[Source records]
───
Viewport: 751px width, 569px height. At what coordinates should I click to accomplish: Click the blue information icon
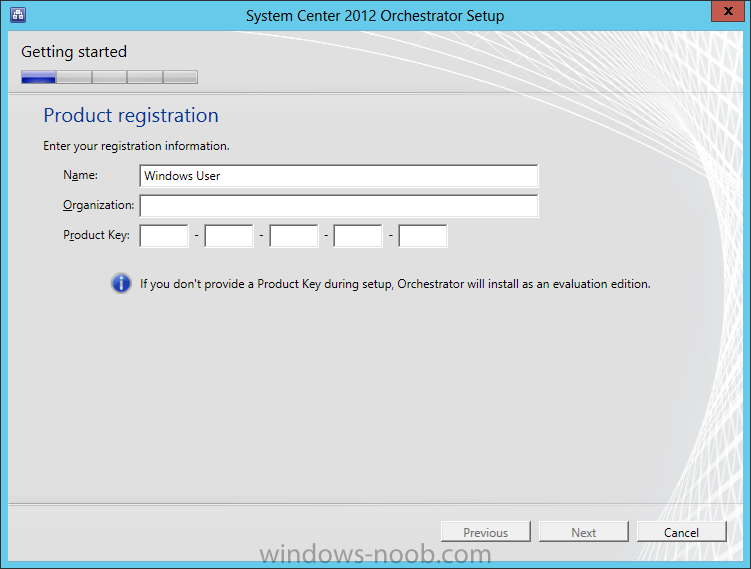121,284
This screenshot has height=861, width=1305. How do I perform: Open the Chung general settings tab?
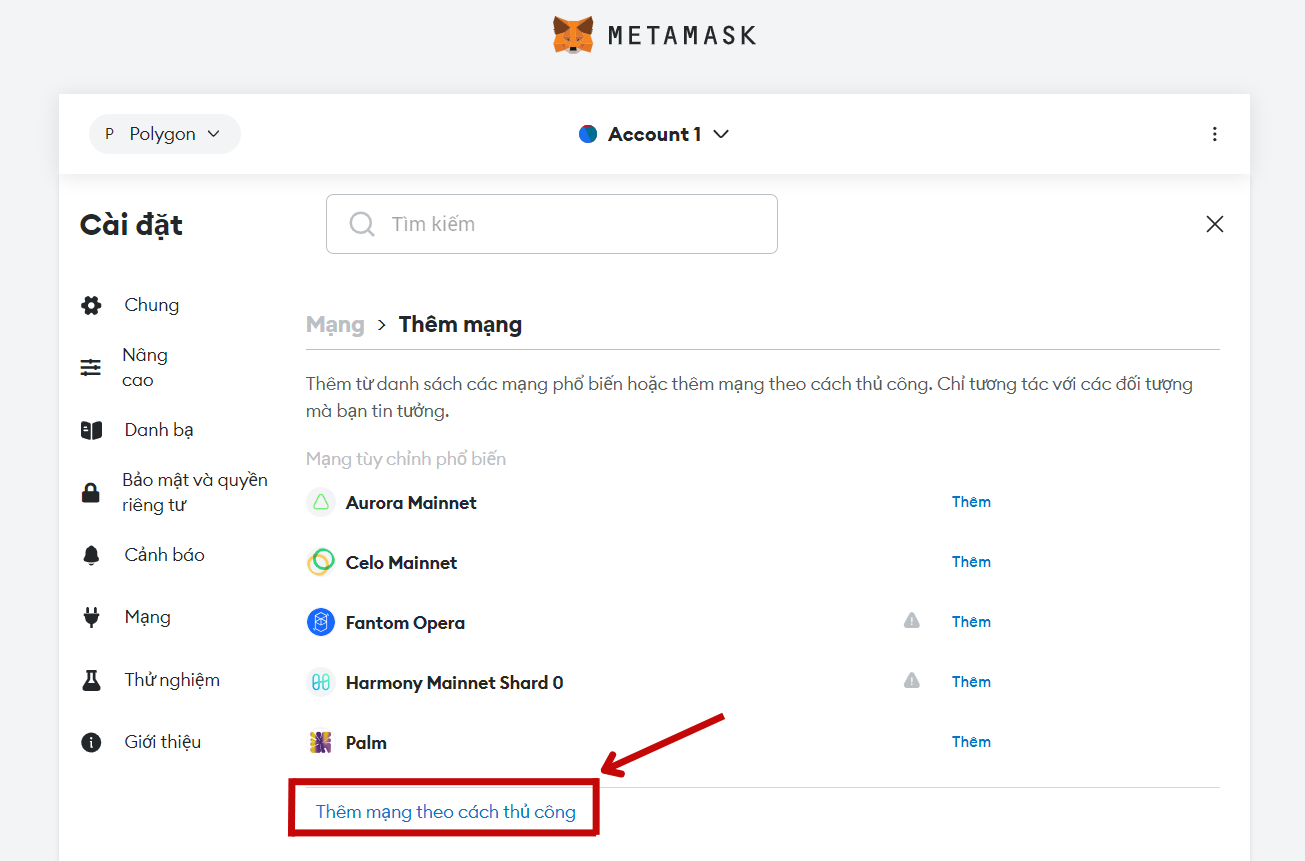pos(151,305)
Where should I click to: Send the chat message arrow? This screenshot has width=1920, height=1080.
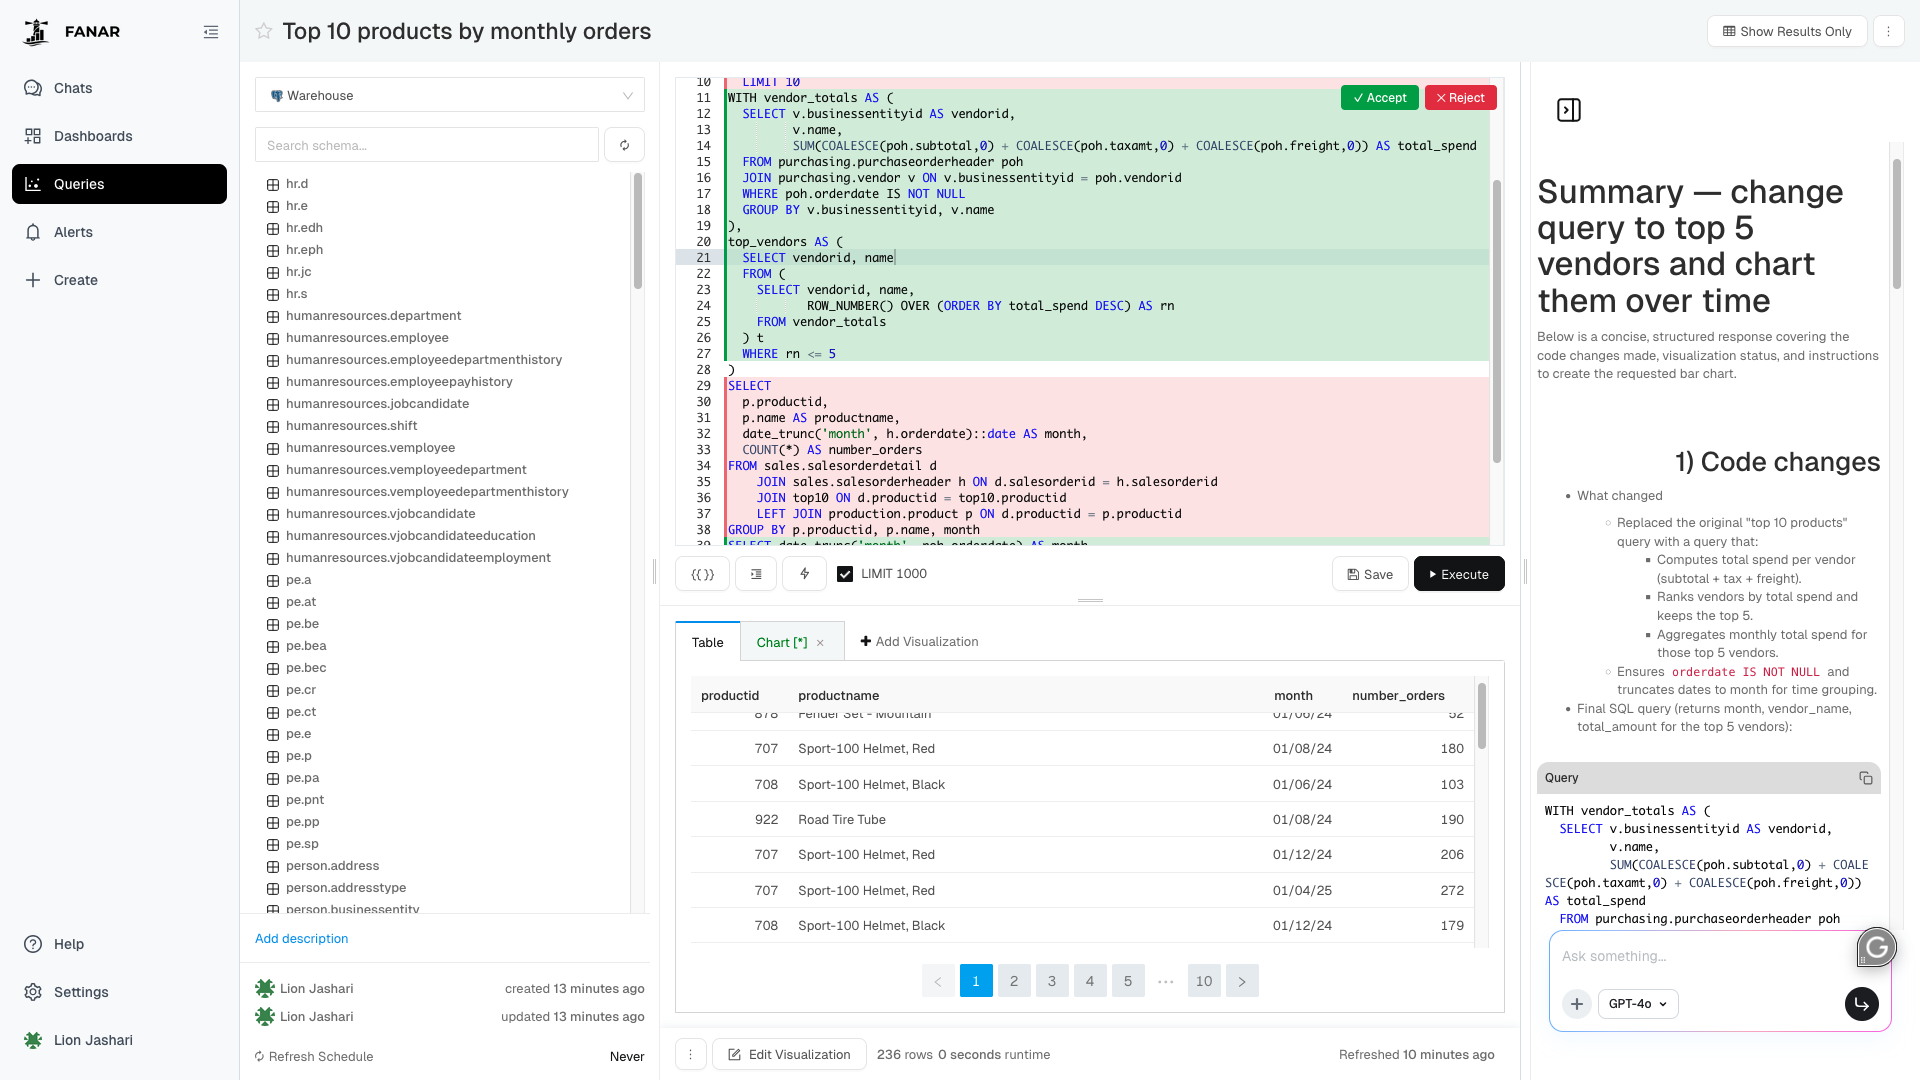[1861, 1003]
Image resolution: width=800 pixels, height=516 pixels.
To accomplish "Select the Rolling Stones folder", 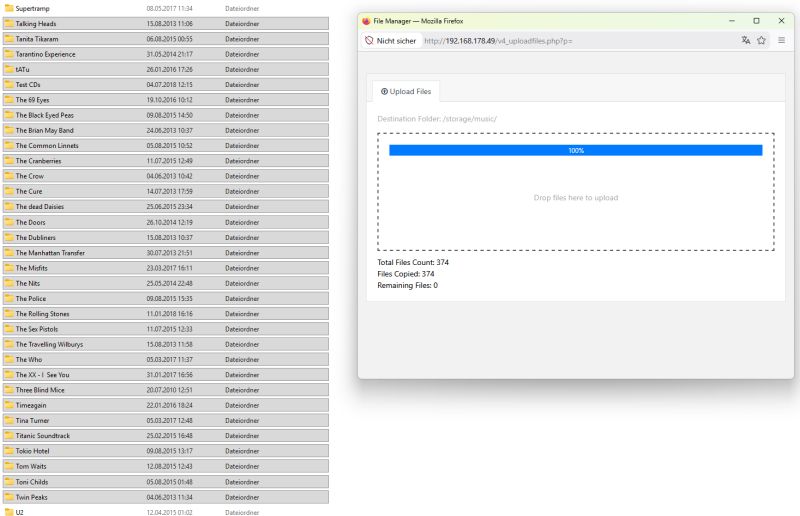I will click(x=45, y=314).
───
» Challenge: Render everything from the start of the listing down through the line containing "[1861, 1003]" as a Markdown table with the columns Row and Listing line, skipping any blank lines. Leave the pictures out.

» Task solution:
| Row | Listing line |
|---|---|
| 1 | Viewport: 751px width, 569px height. At what coordinates should I click to accomplish: Click the blue information icon |
| 2 | 121,284 |
| 3 | This screenshot has height=861, width=1305. How do I perform: Open the Chung general settings tab? |
| 4 | pos(151,305) |
| 5 | Where should I click to: Send the chat message arrow? This screenshot has width=1920, height=1080. |
| 6 | [1861, 1003] |